I’m something of a CTL junkie when it comes to training. If the blue line isn’t going up at 5+ ramp rate/week, then I’m not happy. But lately, I’ve realized that under my current time restrictions (around 10 hours a week of training time), there’s simply no way to maintain that level of increase, and I’ve begun to wonder what’s the point.
I got back into recreational road cycling last year as a way to lose some weight and improve fitness. But I have aspirations of racing when I get home. Last year, my CTL peaked at ~65 (starting at a hard zero), before tapering off when the weather got cold and the days got short. So I essentially re-started from zero again when I got here, and now I’m at around 80. I’m in great shape, about 7% body fat, ~150 lbs, FTP went from 180ish to 233 (@ 6000’ elevation).
So now my question is this: Should I stop worrying so much about what the blue line does, and start doing focused workouts that target FTP, VO2max, etc? Say my CTL hovers at 80 for the next 8 months… does that even matter if I’m able to increase my FTP 50 more watts and add 10% to my VO2max? Or are the two inextricably linked?

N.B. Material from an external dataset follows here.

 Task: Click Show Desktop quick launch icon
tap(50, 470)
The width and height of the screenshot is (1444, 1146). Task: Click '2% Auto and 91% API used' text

E.g., my FTP/VO2max won’t actually increase if my CTL stagnates?
Good questions. It sounds as if cycling race performance is your primary goal. CTL is not an expression of performance but rather a proxy for fitness. Performance and fitness aren’t the same things. You can be quite fit and yet perform poorly. The other way around is unlikely, however. FTP is a better predictor of performance than is CTL. But it’s not perfect either. It doesn’t speak to time trial pacing, sprinting, stamina, or climbing—all important subsets of cycling performance. And that doesn’t include the mental side of the sport. Or strategic and tactical skills. And many other predictors of performance such as heat tolerance and refueling. The only true predictor of race performance is racing. This is not to say that fitness markers are unimportant. But just because CTL plateaus doesn’t mean that race performance can no longer improve.

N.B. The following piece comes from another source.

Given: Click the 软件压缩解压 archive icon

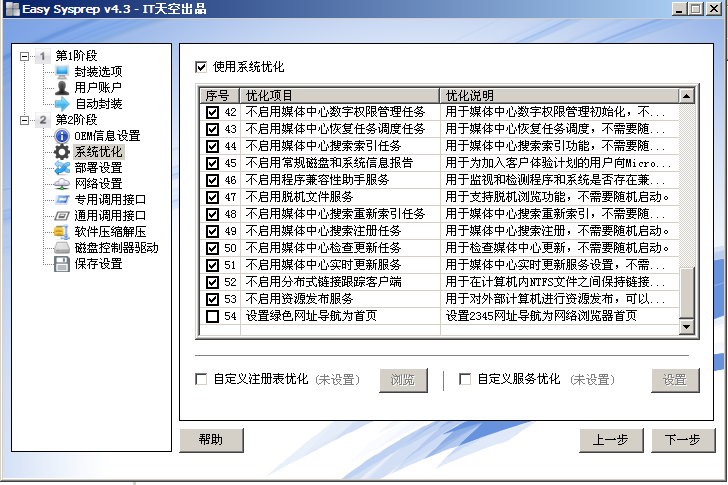Looking at the screenshot, I should coord(62,232).
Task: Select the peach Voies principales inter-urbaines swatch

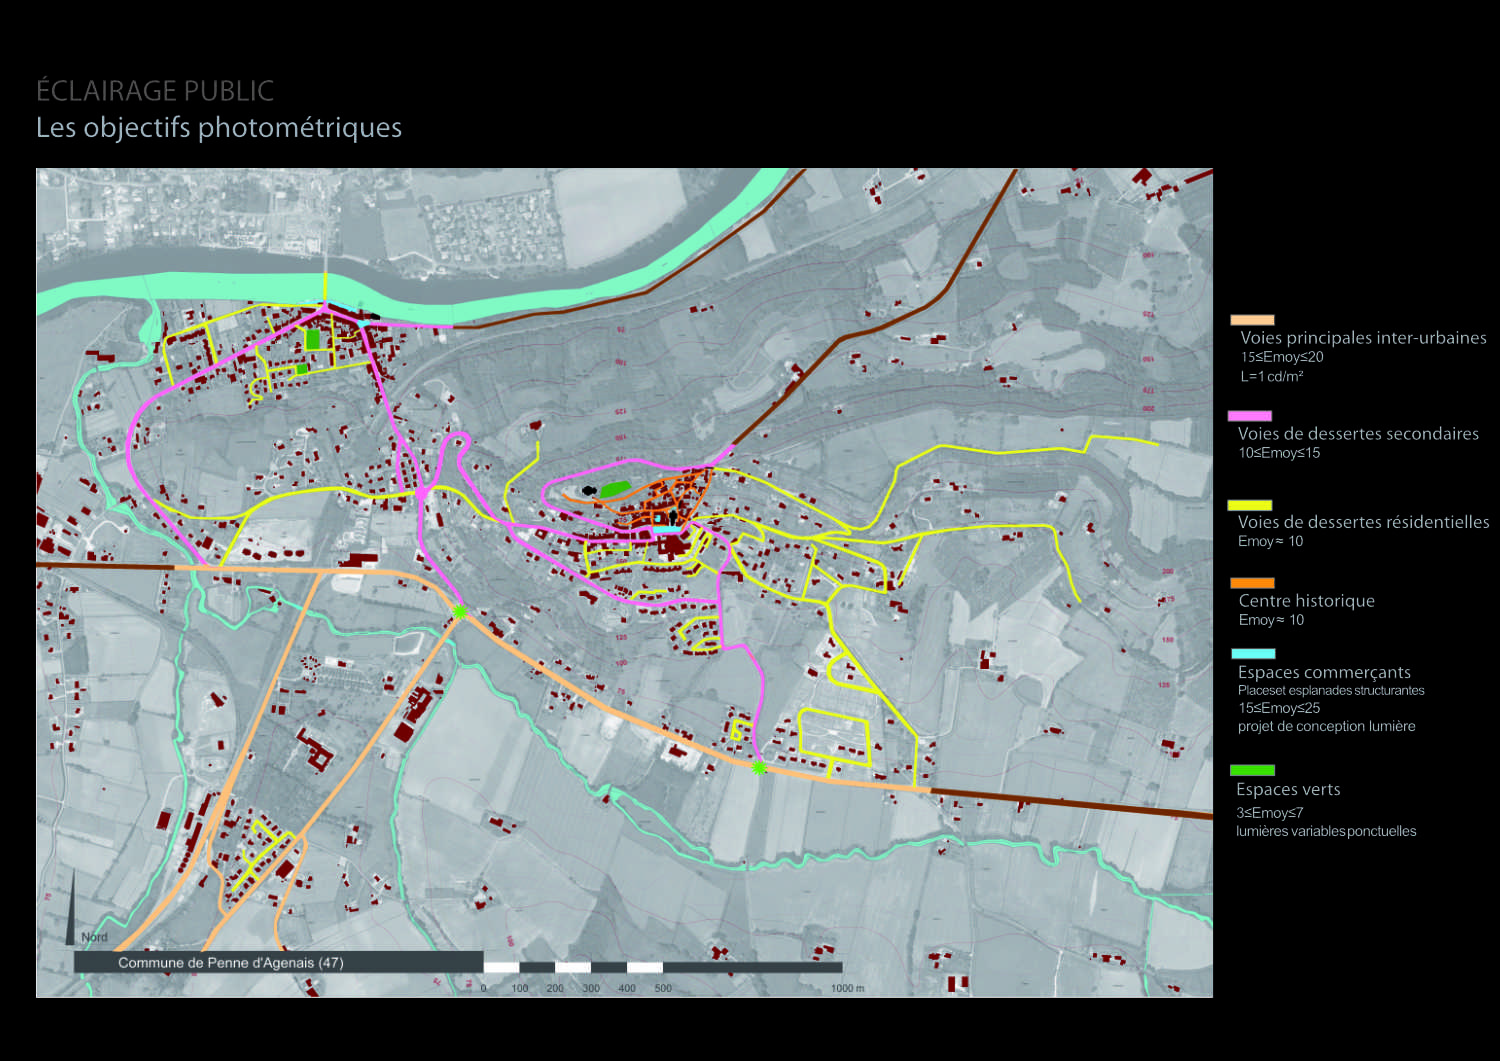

I like to see a rider’s CTL increase rapidly throughout the base period and then show only small increases during the build period. The purpose of the build period is race readiness. While that includes fitness it also includes all of the above markers that aren’t reflected in the CTL.
The bottom line is that there is no single metric in TrainingPeaks that is the end-all and be-all of race performance. But at the same time, there are metrics there; such as CTL, FTP, EF, VI, TSB, and more; that show you how you’re doing. Performance preparation should not be boiled down to just one of these metrics. There are likely several that are unique to your personal performance weaknesses. I call these your “limiters.” Those should also be measured and frequently monitored to see how you are progressing.
I hope this helps a bit. Thanks for your service to the country and all the best for your training.